Crucially, this analysis starts from an assumption that the form and function of the Field Medical resource may no longer be optimal. The exercise seeks to disprove this hypothesis and, if unable to do so, the organisation must acknowledge that adjustments are needed – often in function, but sometimes in form too.
In its most basic form, this prevents a typical error in the deployment of a Field Medical team – namely, a non-promotional scientific field force that continues to undertake external engagement activities many months or years after launch. When used appropriately, however, this DFMM can also result in the regular tuning and optimisation of field activities, ensuring that no two quarters look quite the same.
This personalisation of a team’s function ensures high levels of impact against agreed key performance indicators (KPIs), while also encouraging team members to think proactively about their work each week. Field Medical team members who actively seek such a challenge value the ever-changing list of priorities and the critical thinking that is required to match priority activities to external environmental needs.
Compliance
No design of an initial external engagement resource would be complete without considering the inherent compliance and legal risks. Nowhere is the precipitous nature of conversion from R&D activities into commercialisation felt more strongly than in the 6-month period pre-product launch. During this time, Field Medical teams face high scrutiny – from regulators, competitors and sometimes HCPs. Regulatory engagement at launch can significantly impact execution if not carefully managed.
In the pre-approval phase, guardrails around proactive scientific exchange are critical, particularly given the differences between US and EU regulations.
Key considerations are:
Having clear separation from Commercial
Maintaining a medical reporting line
Handling specific and non-promotional materials only
Adhering to standard operating procedures (SOPs) governing proactive vs reactive discussions
Undertaking training on off-label and pre-approval communications
The impact that Field Medical teams can have in the pre-launch and launch phase of any new medicine is second to none. All companies should place the development of such an external engagement force at the very top of their launch readiness plans.
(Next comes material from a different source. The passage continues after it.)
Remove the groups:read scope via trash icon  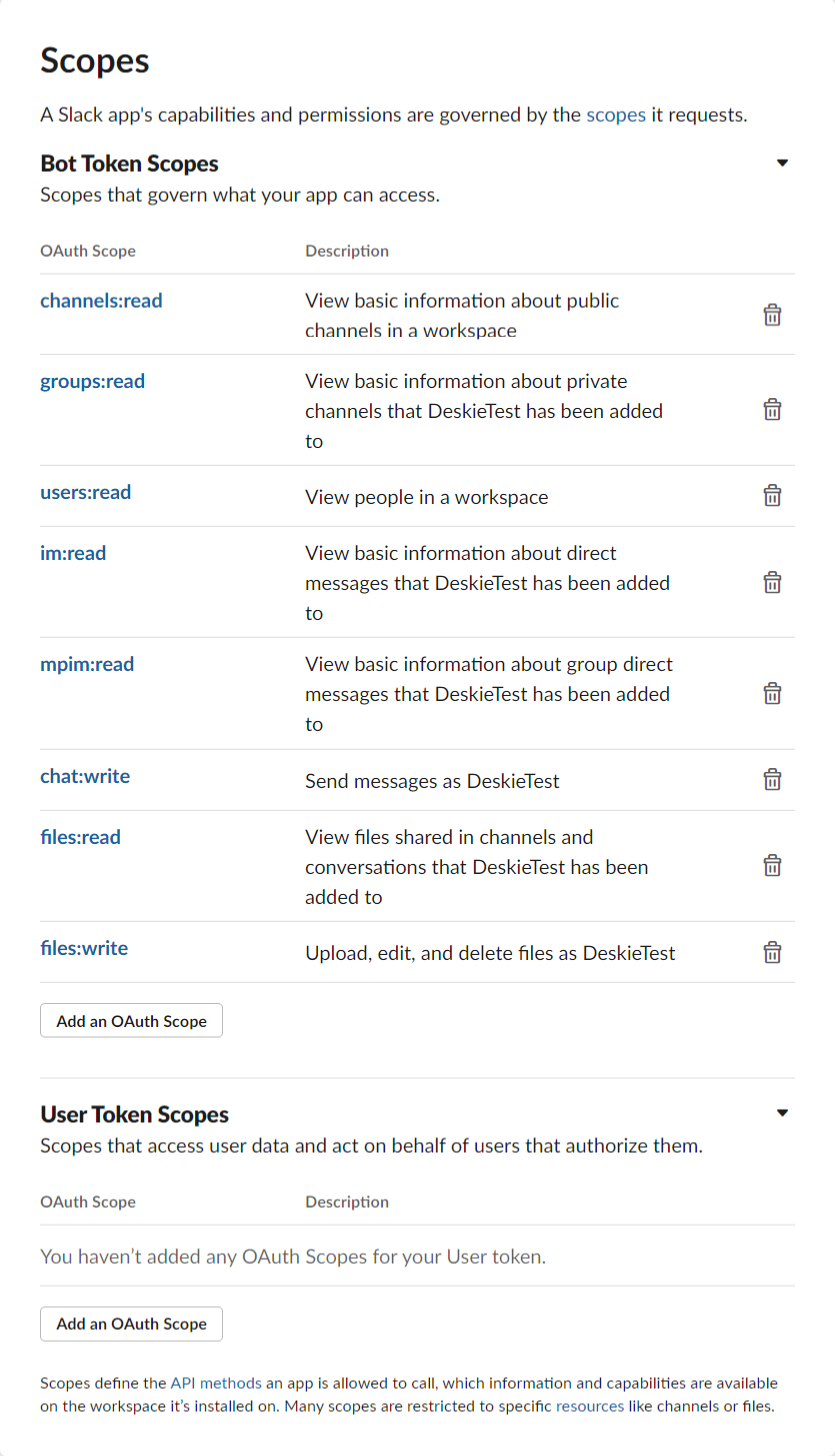click(x=772, y=409)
However, the level of personalisation within these Field Medical teams is typically low. Many companies simply hire an arbitrary number of MSLs and hope that their activity will deliver meaningful results.
By taking a thoughtful and rational approach to designing a new Field Medical team, and then routinely assessing it against the evolving external and internal needs of the product using the DFMM, the Field Medical team can be built for maximum effect and continually tuned for impact. The benefits that this approach delivers for the product, Commercial teams, HCPs and ultimately patients should not be underestimated.